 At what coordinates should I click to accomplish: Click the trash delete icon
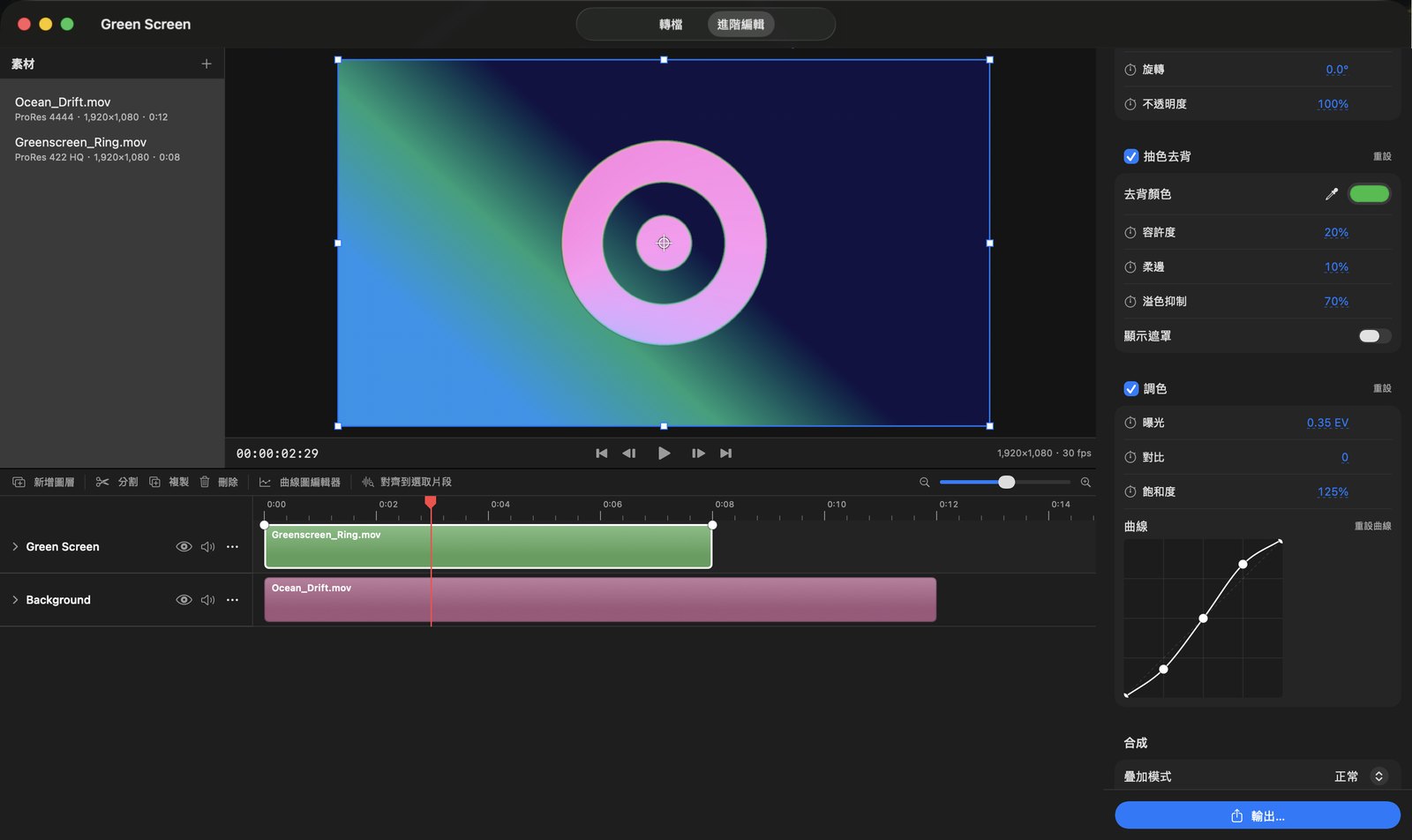point(205,482)
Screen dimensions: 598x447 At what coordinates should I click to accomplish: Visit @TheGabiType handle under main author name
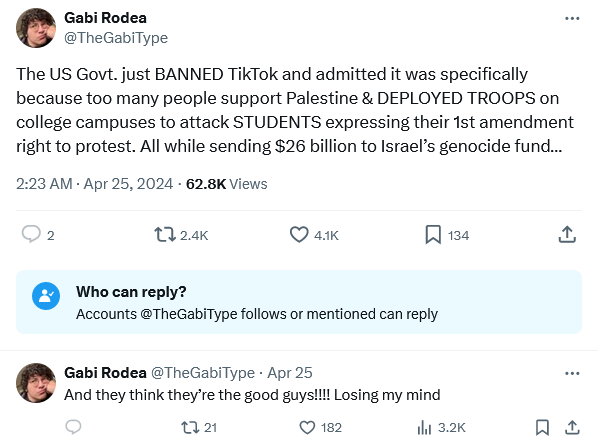(x=116, y=38)
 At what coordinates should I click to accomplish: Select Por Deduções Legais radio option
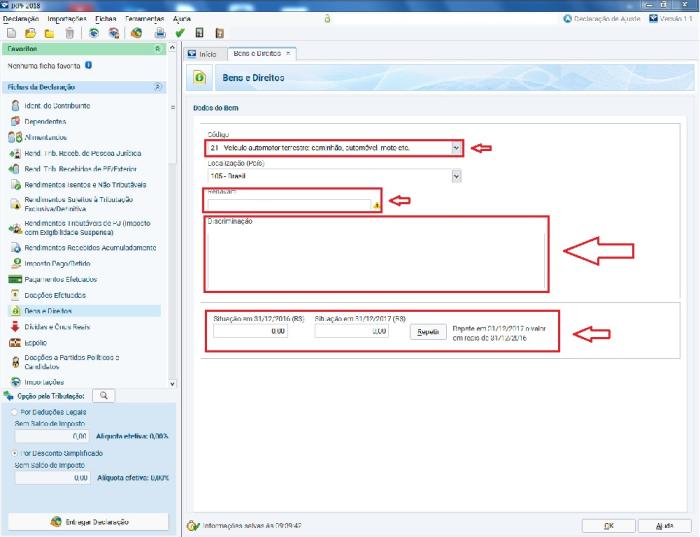click(x=13, y=411)
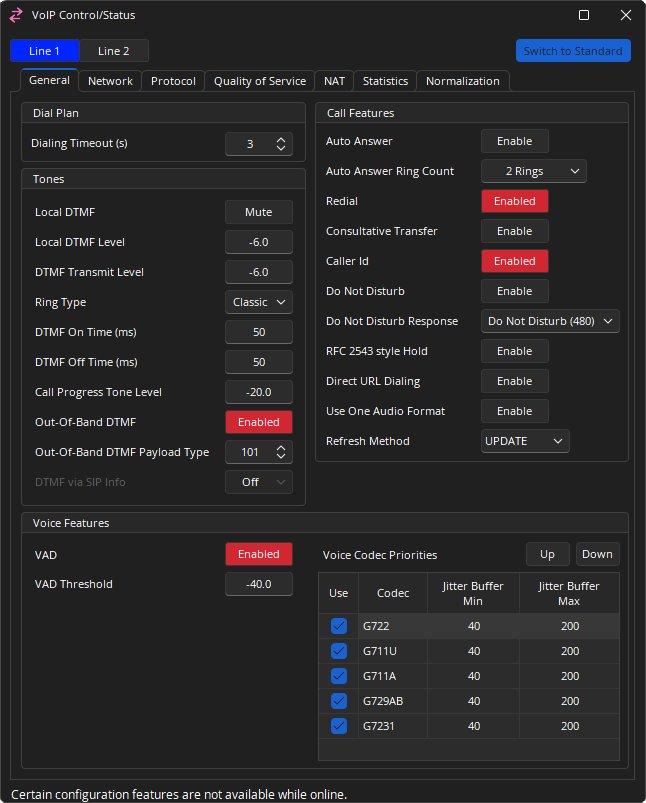Click the Switch to Standard button
This screenshot has height=803, width=646.
[x=573, y=51]

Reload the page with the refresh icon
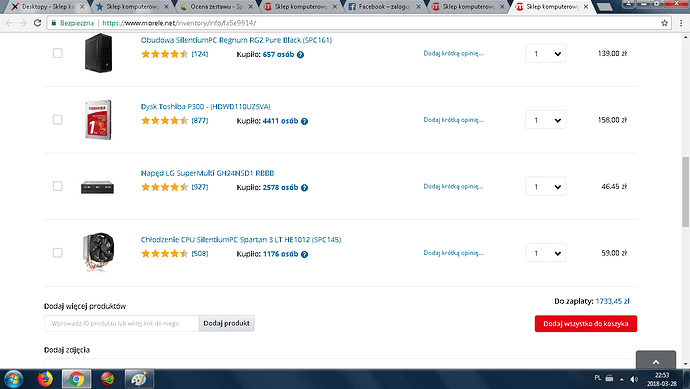[37, 23]
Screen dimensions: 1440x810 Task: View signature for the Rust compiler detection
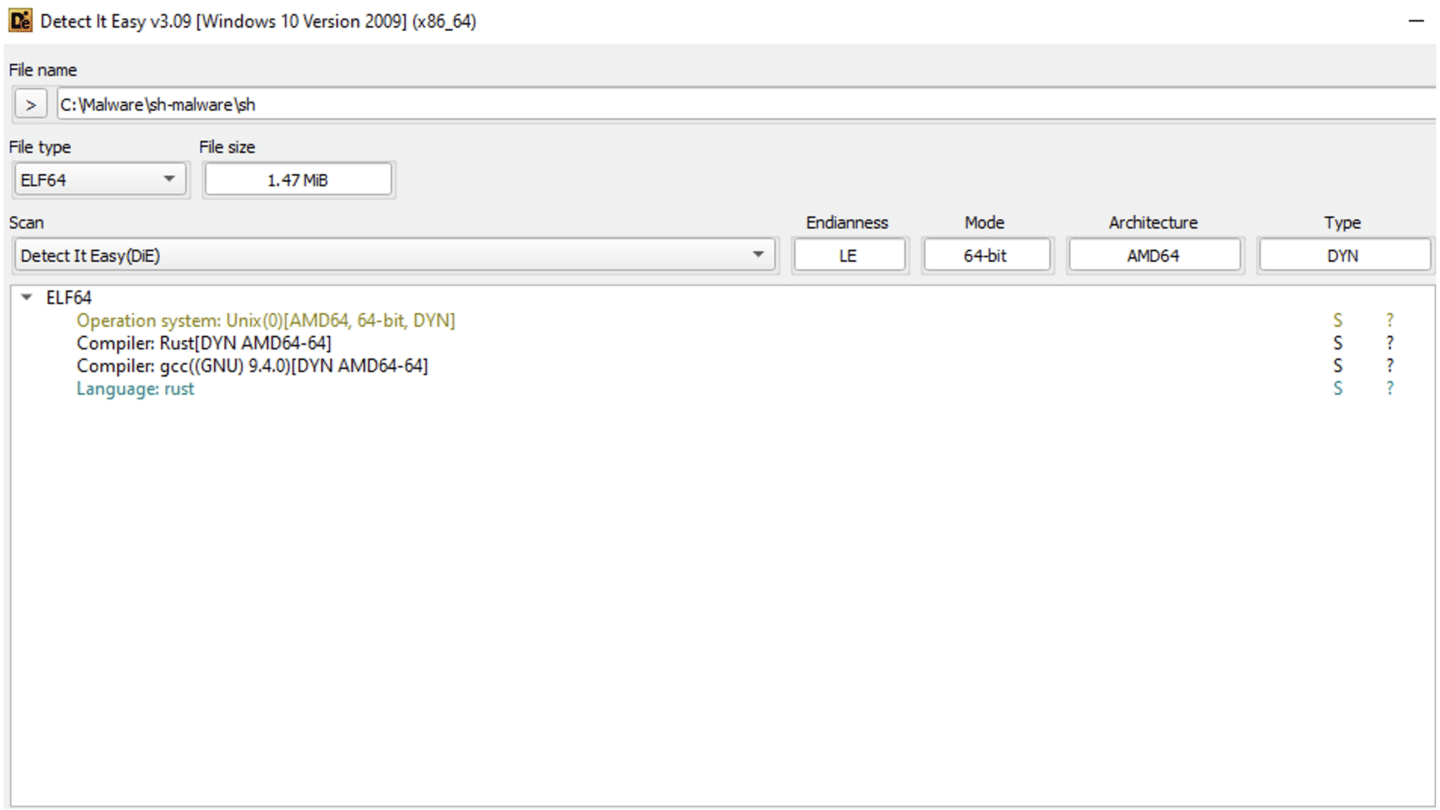pyautogui.click(x=1337, y=343)
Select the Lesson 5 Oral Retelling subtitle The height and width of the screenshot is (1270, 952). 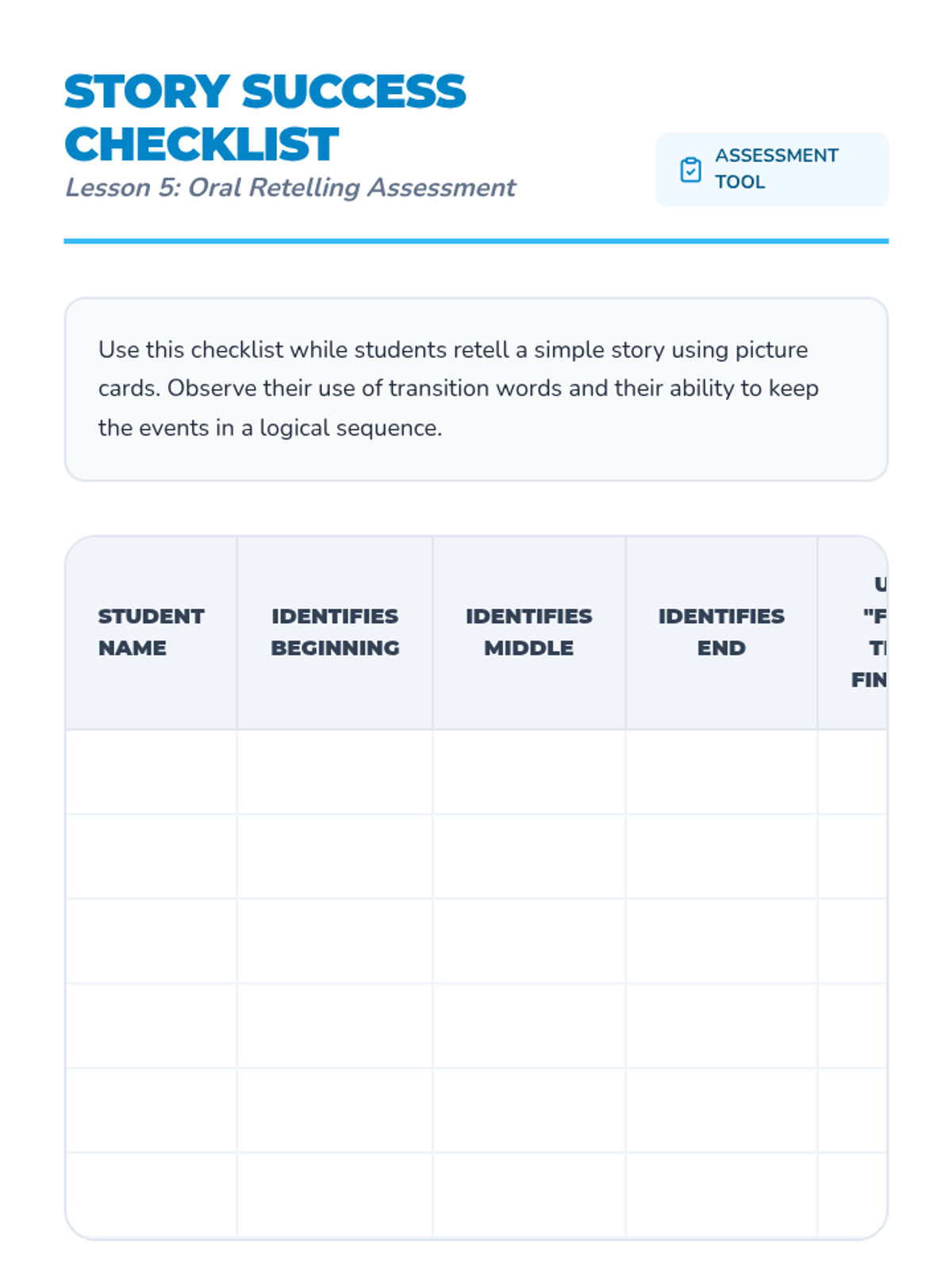pyautogui.click(x=290, y=187)
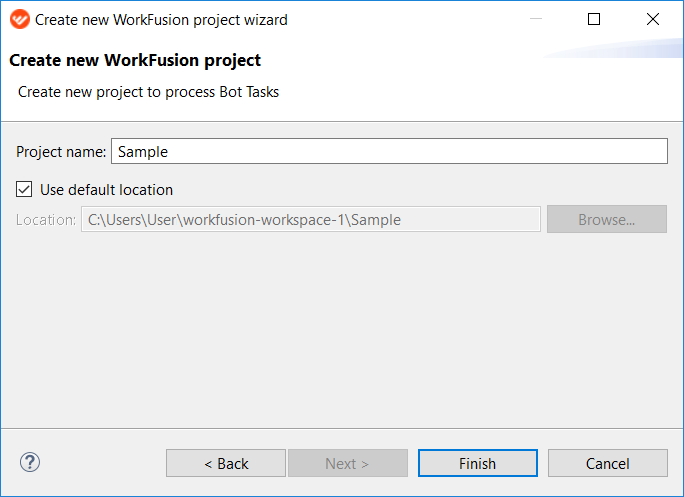Image resolution: width=684 pixels, height=497 pixels.
Task: Click the window title bar text
Action: pyautogui.click(x=161, y=20)
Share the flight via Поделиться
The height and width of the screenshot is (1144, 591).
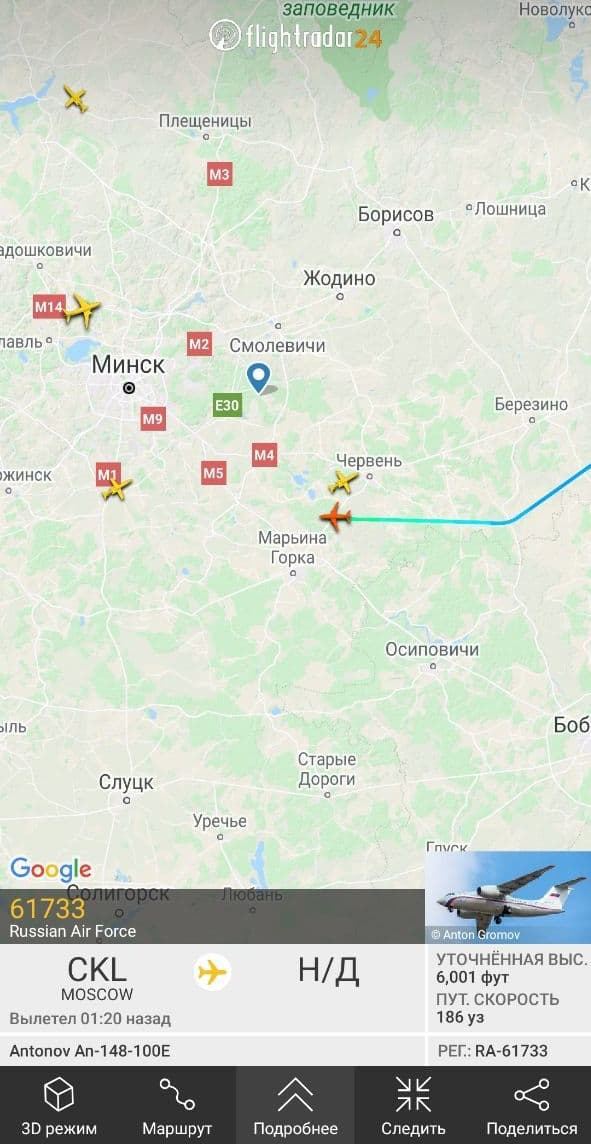[532, 1106]
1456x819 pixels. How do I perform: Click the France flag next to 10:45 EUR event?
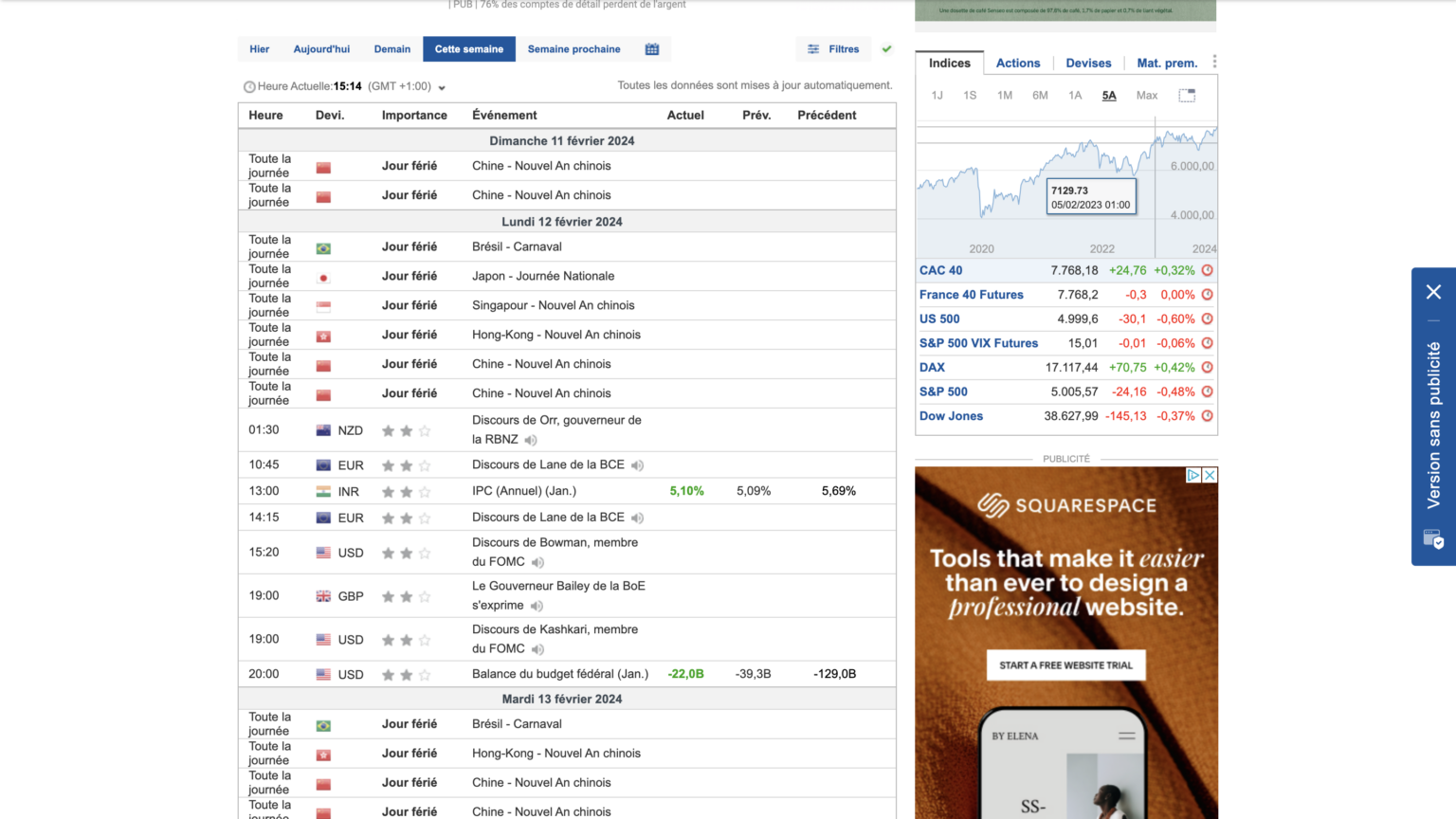pyautogui.click(x=323, y=464)
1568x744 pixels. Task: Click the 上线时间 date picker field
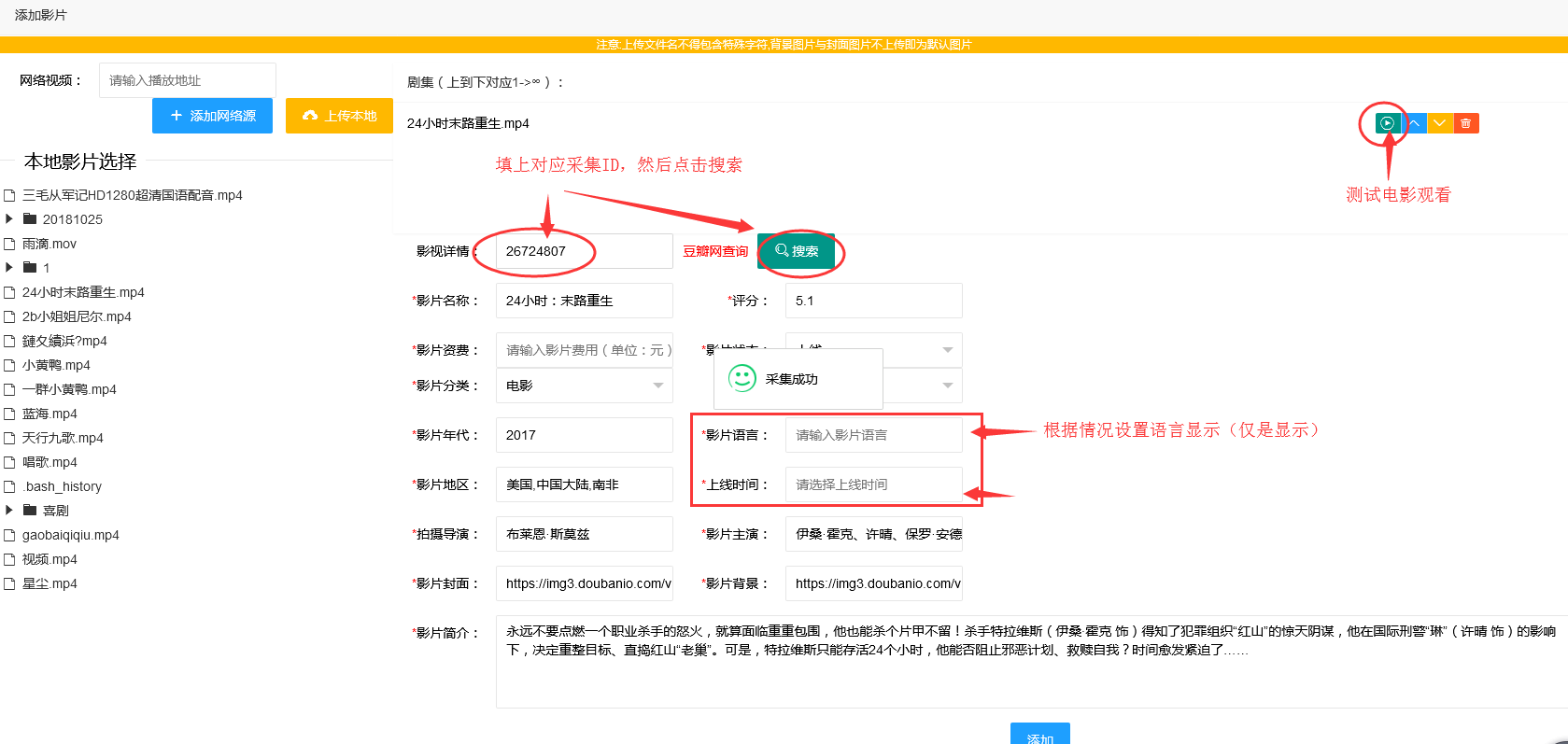872,484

++++++++++++++++++++

Work item
Only what runs from the line containing "1568x744 pixels. Task: Click" through the end of the entries above should be extracted, exactly and without pictures.

Reply
1568x744 pixels. Task: Click the 上线时间 date picker field
872,484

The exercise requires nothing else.